🤖 AI Summary
This work addresses a critical limitation in existing sign language recognition models, which predominantly rely on lexical sequence supervision and thus struggle to effectively model non-lexical spatial deixis—such as pointing gestures—that constitutes 10–15% of sign language content. The study presents the first systematic modeling and evaluation of spatial deixis in sign language, decomposing its parsing into two subtasks: index detection and discourse entity linking. To enhance performance, the authors introduce an auxiliary expert model that augments a frozen primary sign language recognizer during inference. Their approach incorporates a representation mechanism capable of automatically annotating non-lexical structures, thereby transcending the constraints of purely lexical paradigms. This method significantly improves the recognition and parsing of pointing gestures, establishing the first baseline for modeling non-lexical sign structures and opening a new avenue for future research.
📝 Abstract
Sign language models are predominantly trained with gloss-sequence or text supervision, thereby under-modeling non-lexical and productive constructions.
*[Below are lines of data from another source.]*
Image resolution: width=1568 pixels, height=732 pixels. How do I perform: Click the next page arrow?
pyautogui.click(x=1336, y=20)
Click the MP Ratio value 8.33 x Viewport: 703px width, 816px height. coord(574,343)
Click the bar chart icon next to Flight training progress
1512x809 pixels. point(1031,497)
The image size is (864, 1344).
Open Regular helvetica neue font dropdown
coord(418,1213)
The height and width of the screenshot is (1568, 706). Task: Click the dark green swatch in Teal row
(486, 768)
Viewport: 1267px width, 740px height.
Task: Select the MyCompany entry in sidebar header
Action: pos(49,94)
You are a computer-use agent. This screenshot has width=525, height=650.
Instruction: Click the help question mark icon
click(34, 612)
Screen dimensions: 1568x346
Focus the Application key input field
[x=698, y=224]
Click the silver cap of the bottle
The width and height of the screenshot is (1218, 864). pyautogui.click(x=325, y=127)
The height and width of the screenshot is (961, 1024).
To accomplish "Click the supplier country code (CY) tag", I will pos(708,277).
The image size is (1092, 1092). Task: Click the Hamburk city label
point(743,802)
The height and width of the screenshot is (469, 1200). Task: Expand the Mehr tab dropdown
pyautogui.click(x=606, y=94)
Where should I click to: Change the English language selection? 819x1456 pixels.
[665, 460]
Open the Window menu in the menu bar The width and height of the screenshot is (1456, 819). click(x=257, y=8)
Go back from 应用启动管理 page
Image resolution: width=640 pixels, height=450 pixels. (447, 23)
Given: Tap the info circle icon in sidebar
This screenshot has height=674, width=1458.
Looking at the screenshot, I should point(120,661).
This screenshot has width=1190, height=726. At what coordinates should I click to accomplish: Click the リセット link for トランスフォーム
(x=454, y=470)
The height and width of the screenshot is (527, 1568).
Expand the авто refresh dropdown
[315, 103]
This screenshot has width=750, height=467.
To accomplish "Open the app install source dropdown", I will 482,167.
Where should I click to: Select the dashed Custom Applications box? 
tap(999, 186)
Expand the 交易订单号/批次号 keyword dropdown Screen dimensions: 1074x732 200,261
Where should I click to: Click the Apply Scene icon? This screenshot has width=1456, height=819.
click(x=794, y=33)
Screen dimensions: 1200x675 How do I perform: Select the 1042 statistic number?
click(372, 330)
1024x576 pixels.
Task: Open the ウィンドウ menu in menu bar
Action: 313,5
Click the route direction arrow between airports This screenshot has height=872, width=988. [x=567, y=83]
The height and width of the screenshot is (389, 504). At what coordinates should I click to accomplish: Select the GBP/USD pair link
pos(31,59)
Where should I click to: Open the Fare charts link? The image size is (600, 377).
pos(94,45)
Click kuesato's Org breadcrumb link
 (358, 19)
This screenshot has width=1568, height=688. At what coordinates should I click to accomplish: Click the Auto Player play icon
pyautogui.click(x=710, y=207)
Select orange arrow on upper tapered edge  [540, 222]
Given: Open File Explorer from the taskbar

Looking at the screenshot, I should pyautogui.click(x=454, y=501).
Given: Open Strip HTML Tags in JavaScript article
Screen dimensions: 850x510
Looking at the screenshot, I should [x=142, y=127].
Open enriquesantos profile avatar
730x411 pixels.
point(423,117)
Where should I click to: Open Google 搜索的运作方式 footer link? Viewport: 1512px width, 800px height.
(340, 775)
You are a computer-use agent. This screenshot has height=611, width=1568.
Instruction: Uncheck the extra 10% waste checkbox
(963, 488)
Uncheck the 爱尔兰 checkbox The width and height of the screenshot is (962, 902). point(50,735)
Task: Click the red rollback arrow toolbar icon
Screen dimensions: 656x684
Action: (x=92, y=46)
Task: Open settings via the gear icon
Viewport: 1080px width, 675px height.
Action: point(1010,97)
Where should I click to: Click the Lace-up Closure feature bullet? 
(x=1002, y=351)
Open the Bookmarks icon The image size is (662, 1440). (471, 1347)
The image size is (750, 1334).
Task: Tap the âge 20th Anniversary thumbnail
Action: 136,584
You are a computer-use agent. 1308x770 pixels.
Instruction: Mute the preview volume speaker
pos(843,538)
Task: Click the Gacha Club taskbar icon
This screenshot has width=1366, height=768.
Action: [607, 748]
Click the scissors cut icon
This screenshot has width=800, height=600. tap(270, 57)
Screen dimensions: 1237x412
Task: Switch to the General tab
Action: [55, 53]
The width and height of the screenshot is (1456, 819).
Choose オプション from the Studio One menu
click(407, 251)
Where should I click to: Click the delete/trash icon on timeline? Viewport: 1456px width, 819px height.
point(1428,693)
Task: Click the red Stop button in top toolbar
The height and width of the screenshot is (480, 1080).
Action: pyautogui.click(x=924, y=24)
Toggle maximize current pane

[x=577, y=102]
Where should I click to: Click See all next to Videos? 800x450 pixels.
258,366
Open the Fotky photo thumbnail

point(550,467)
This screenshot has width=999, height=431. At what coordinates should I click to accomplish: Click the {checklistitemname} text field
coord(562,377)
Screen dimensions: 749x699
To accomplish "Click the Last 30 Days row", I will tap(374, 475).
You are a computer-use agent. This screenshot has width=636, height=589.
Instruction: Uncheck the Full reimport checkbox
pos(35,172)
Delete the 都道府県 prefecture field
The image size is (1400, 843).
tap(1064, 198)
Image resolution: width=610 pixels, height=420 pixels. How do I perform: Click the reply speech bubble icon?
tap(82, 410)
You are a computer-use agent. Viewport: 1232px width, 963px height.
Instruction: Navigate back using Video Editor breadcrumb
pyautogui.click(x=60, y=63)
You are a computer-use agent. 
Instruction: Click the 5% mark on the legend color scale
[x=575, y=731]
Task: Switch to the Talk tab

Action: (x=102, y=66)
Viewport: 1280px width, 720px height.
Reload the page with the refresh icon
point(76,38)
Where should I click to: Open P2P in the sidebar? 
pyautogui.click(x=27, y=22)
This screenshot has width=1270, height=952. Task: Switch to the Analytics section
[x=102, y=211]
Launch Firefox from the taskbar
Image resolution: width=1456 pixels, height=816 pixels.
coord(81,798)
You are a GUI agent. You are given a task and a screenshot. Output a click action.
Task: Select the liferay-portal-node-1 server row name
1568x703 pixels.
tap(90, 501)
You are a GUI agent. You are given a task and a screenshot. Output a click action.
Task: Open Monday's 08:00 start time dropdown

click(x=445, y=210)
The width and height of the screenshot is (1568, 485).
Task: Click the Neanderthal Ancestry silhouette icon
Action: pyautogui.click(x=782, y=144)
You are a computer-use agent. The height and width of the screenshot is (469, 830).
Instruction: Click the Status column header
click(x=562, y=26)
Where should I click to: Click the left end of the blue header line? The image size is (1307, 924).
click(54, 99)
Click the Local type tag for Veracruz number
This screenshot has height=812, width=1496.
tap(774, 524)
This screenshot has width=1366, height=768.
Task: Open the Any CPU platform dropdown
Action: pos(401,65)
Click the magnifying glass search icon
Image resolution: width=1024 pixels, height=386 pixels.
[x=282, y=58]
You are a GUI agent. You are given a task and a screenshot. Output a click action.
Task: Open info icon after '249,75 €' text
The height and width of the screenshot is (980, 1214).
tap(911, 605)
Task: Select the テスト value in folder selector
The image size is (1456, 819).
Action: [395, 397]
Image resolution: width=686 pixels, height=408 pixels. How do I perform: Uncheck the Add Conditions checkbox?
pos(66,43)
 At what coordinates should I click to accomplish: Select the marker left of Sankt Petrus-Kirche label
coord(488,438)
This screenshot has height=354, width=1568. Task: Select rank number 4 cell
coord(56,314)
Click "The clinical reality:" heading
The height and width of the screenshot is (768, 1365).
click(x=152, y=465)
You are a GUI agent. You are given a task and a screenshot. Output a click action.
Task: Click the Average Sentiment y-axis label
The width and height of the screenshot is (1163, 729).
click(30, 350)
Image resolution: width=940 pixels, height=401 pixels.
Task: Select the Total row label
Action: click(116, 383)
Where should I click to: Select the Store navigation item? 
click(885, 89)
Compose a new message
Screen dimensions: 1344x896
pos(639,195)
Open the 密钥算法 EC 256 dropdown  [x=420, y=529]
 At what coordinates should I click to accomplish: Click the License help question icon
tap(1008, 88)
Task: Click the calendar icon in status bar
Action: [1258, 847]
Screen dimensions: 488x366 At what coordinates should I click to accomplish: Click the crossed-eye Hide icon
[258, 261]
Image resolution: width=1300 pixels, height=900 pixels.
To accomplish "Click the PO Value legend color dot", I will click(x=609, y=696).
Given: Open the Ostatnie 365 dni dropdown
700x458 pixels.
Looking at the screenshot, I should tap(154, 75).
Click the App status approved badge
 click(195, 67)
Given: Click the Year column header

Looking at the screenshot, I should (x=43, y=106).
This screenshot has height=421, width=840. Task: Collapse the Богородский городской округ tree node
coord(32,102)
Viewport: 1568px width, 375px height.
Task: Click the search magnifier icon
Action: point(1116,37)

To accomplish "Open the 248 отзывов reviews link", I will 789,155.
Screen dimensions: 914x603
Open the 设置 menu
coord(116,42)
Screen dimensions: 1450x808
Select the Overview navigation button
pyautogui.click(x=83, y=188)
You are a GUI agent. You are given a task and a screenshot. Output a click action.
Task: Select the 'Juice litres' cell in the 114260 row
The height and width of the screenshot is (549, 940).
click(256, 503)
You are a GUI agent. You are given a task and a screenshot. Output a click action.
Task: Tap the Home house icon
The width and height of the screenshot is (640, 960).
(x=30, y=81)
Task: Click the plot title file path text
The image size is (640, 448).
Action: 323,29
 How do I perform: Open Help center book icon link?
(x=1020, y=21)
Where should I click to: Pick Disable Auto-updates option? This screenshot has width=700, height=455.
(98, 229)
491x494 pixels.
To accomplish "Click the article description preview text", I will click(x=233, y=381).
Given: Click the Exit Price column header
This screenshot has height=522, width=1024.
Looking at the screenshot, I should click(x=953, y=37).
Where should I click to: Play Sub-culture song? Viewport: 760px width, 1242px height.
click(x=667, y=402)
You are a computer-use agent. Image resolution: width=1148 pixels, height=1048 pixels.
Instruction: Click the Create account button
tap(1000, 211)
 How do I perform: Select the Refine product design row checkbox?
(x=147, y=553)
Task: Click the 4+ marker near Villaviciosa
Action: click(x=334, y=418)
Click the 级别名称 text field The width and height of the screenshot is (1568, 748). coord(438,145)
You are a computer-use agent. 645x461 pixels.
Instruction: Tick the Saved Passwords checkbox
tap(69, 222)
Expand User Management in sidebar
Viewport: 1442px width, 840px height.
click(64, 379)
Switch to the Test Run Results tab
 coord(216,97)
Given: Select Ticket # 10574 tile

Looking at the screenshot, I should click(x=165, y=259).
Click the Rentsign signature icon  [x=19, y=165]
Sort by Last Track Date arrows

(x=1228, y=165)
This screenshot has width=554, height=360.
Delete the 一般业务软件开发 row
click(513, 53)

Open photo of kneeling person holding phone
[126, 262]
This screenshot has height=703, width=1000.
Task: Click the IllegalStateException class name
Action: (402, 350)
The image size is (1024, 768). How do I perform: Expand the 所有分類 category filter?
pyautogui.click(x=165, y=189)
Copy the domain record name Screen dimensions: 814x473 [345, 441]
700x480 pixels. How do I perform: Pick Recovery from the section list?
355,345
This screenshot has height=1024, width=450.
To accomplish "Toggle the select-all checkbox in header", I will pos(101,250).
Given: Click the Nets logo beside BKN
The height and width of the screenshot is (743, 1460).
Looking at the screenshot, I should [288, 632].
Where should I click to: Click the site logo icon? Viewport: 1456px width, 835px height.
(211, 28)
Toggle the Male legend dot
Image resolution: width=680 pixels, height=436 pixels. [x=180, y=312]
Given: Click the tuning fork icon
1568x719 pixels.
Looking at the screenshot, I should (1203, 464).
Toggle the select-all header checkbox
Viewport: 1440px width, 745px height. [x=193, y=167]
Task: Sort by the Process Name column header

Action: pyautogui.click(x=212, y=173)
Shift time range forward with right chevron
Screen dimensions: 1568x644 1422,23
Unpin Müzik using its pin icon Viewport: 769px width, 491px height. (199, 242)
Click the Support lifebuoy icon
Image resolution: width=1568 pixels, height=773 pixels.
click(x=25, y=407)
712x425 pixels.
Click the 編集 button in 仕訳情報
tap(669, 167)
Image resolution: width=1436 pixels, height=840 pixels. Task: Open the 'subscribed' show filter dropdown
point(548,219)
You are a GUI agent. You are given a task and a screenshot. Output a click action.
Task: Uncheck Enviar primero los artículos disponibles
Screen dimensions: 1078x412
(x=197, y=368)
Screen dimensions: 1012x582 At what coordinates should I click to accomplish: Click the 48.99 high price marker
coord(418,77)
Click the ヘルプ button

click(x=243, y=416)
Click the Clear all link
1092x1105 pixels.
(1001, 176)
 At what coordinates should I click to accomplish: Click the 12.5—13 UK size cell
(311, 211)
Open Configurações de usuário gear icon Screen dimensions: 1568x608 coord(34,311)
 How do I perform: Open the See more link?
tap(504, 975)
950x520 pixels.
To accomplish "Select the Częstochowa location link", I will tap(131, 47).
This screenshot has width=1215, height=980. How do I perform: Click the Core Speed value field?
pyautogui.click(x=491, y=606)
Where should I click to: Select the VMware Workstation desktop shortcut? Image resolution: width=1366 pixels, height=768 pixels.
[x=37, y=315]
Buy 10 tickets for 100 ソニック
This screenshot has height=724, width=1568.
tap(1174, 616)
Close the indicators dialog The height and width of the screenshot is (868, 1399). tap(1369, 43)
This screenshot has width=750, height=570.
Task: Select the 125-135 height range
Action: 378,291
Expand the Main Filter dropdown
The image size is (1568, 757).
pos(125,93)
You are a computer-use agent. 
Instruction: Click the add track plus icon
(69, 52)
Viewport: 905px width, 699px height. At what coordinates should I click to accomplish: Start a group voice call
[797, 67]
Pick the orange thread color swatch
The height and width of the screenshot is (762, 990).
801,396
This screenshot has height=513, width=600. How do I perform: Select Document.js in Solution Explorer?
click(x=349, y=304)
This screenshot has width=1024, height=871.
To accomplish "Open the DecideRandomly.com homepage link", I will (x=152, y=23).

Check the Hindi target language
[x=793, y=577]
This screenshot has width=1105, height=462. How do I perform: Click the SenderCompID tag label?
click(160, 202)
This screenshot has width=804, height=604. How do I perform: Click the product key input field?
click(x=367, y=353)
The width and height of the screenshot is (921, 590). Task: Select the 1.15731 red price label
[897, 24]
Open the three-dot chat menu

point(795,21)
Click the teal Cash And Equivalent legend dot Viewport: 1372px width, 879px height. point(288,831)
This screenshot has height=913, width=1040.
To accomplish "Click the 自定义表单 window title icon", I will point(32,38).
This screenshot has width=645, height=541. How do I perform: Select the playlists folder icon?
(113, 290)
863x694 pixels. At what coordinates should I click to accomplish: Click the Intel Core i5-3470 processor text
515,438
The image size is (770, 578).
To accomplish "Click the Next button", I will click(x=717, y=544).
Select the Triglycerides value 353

One comparatively tractable instance is spatial indexing: pointing gestures that assign discourse entities to spatial loci for subsequent co-reference, which lexicon-centric objectives largely fail to capture. We present a targeted evaluation of indexing in Sign Language Recognition, showing that despite comprising 10-15% of signing content, indexing is poorly recovered. We introduce a framework for training and evaluating indexing experts, establishing a baseline for index-aware sign language modeling. Our approach decomposes spatial reference resolution into index detection and discourse entity linking. The resulting mention representations enable automatic annotation and non-lexical structure modeling, and serve as an auxiliary indexing expert that augments a frozen SLR model at inference time.